AIM OF THE EXERCISE >> What must be written out is each line from the one holding "Instruction: Open the Info inspector icon" through the end of the records, word for word, minus any pictures.

DATA >>
----------------------------------------
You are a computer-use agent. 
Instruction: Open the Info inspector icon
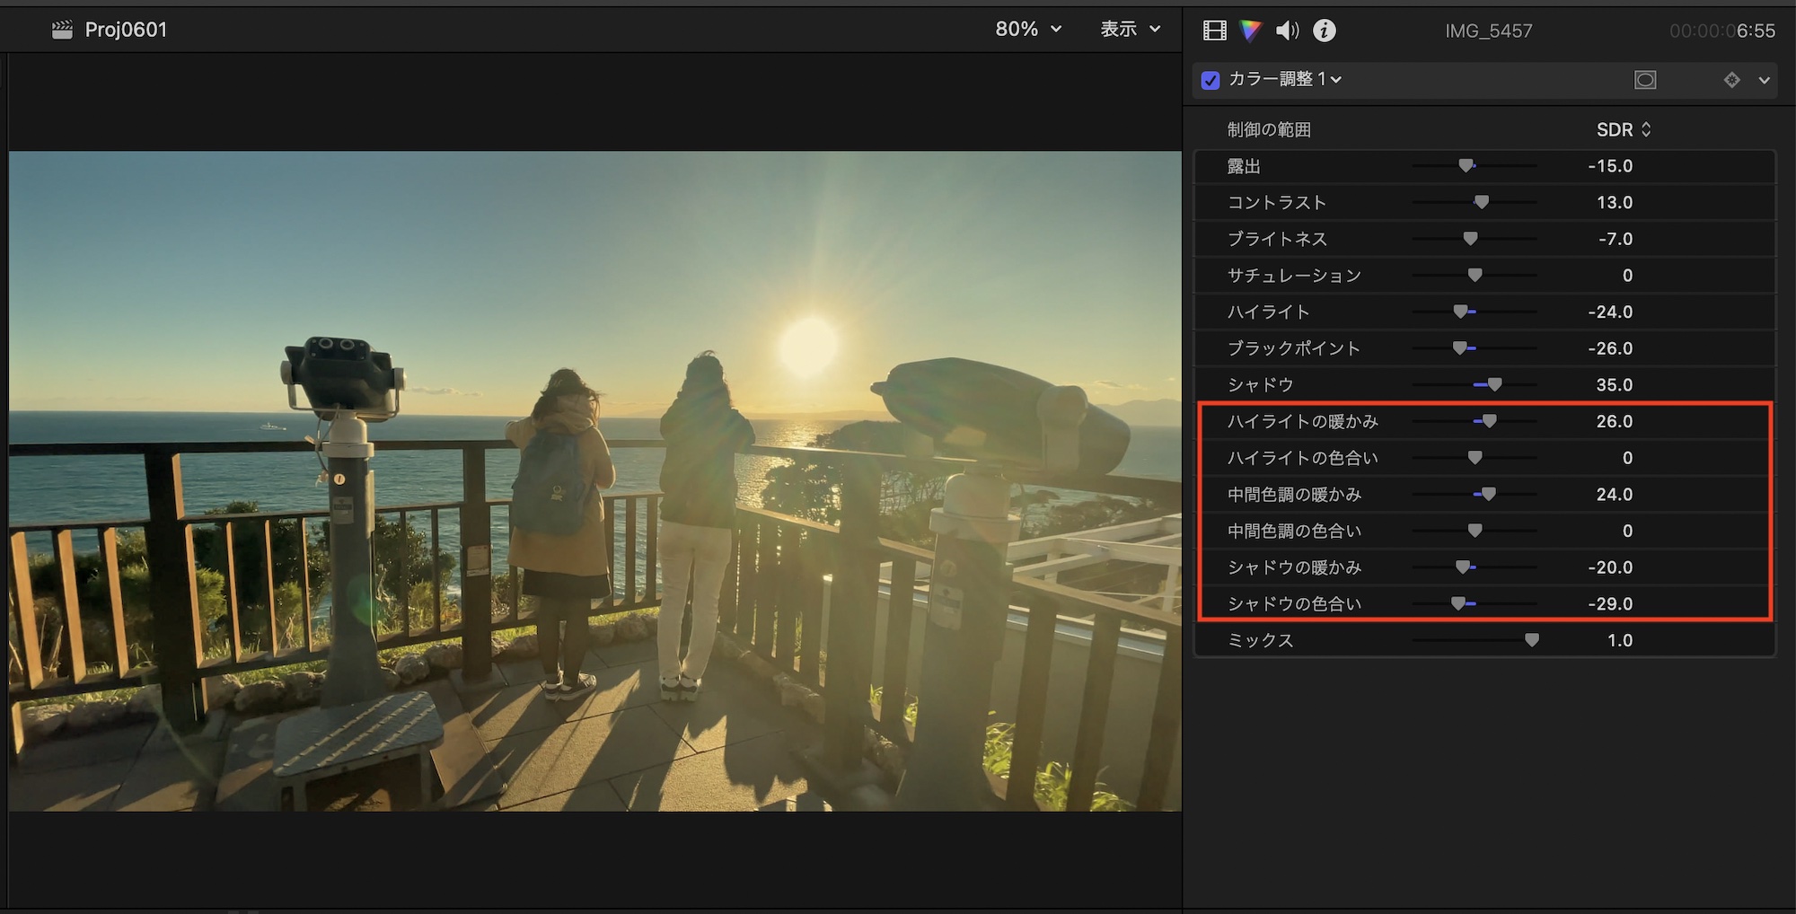[x=1324, y=31]
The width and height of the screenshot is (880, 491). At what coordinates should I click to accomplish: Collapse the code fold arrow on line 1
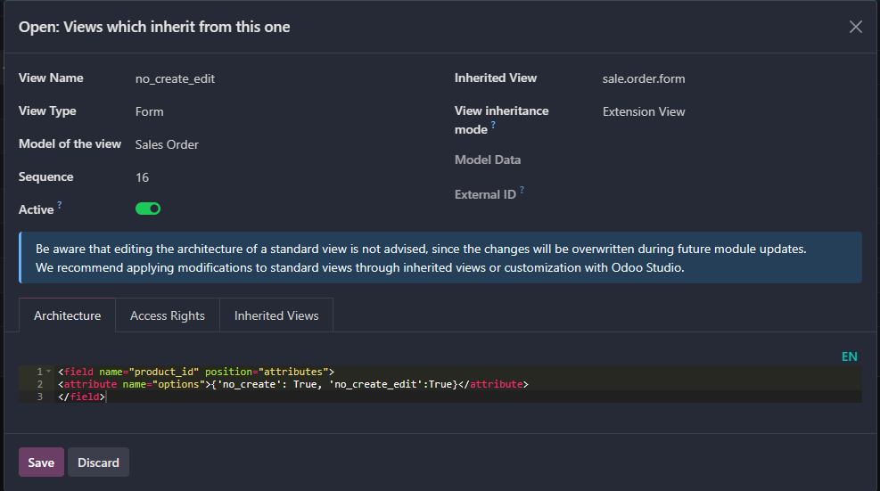click(x=49, y=371)
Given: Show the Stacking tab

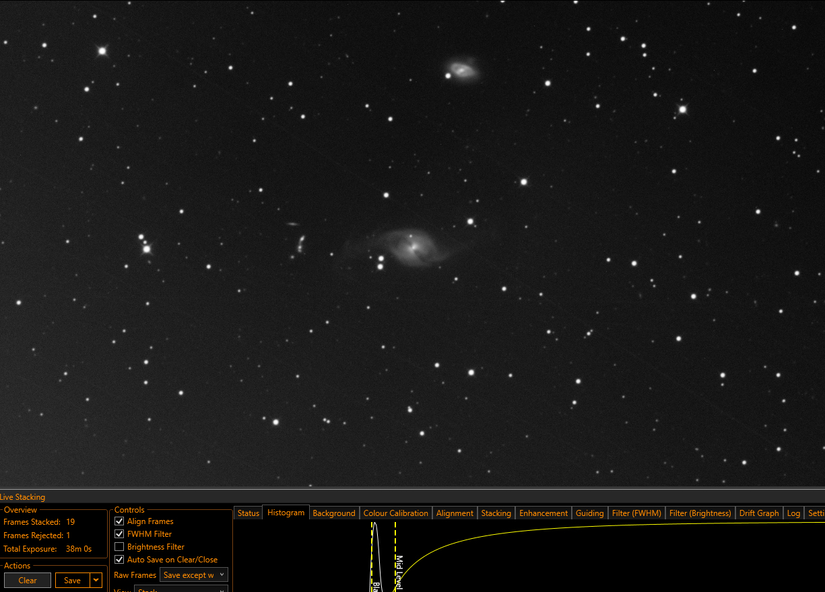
----------------------------------------
RESPONSE FOR THIS EXERCISE >>
Instruction: Open the Info inspector icon
[x=1324, y=31]
The width and height of the screenshot is (880, 491). At what coordinates should I click to accomplish: Collapse the code fold arrow on line 1
click(x=49, y=371)
Given: Show the Stacking tab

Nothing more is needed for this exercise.